*** RECORDS PROVIDED Section Begins ***

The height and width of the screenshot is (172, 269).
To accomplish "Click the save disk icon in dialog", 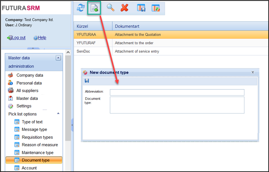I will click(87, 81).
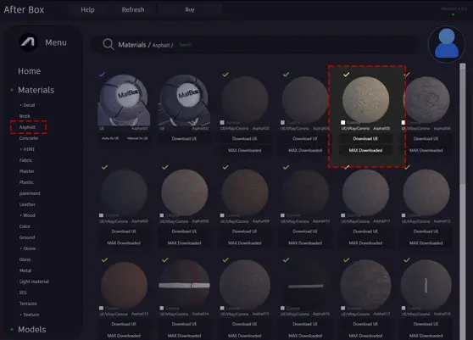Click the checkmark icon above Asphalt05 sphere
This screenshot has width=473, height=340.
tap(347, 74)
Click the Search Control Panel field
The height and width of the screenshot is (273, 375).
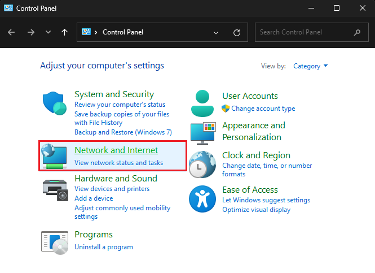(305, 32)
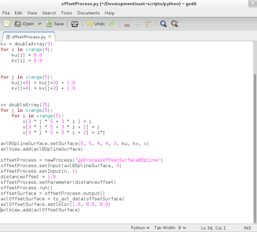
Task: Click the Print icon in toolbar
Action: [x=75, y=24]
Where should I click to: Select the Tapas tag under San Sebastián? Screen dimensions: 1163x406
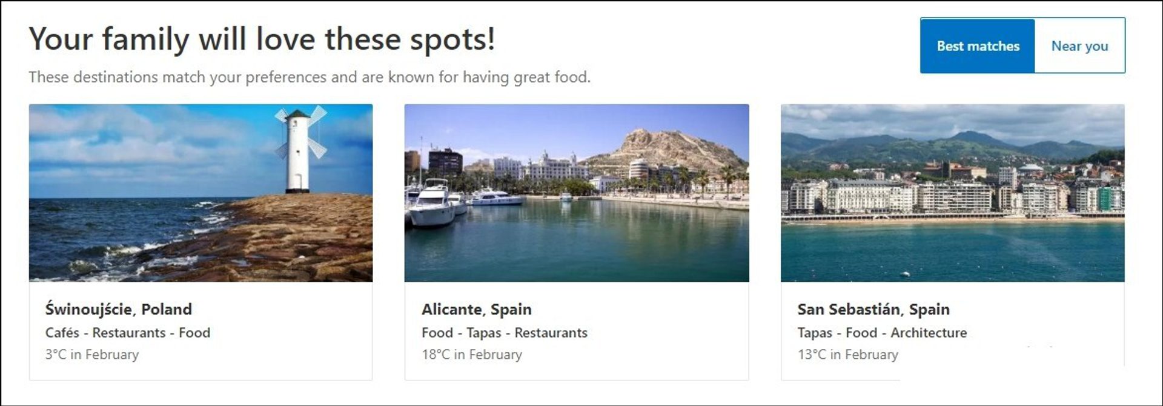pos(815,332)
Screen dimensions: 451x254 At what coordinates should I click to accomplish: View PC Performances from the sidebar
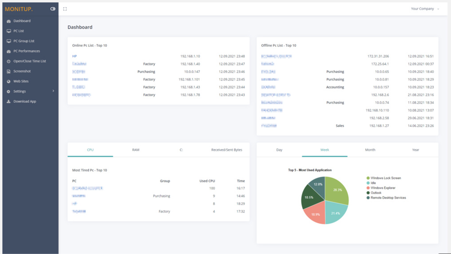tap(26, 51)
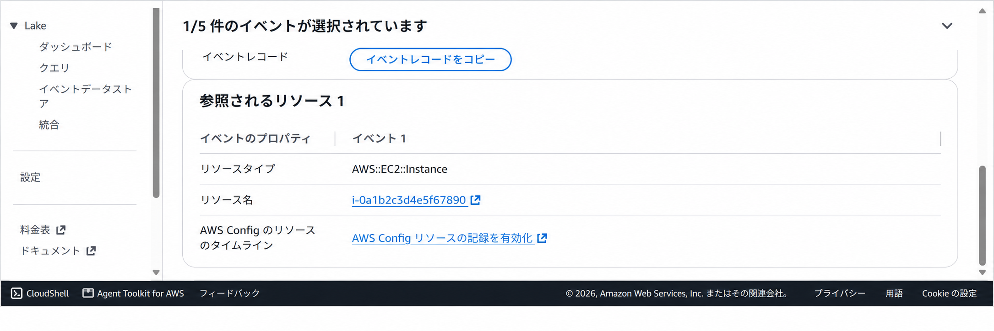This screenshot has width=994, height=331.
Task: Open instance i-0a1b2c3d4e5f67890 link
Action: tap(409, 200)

*** RECORDS PROVIDED Section Ends ***
*** RECORDS PROVIDED Section Begins ***

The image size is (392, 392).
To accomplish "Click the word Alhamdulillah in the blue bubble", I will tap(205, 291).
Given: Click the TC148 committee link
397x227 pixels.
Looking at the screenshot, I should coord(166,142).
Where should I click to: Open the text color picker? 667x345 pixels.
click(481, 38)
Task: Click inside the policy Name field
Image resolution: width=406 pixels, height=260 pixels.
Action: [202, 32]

*** RECORDS PROVIDED Section Ends ***

Each line above with the string "field" in it should be located and copied.

Click the Search Control Panel field
Task: Click inside the policy Name field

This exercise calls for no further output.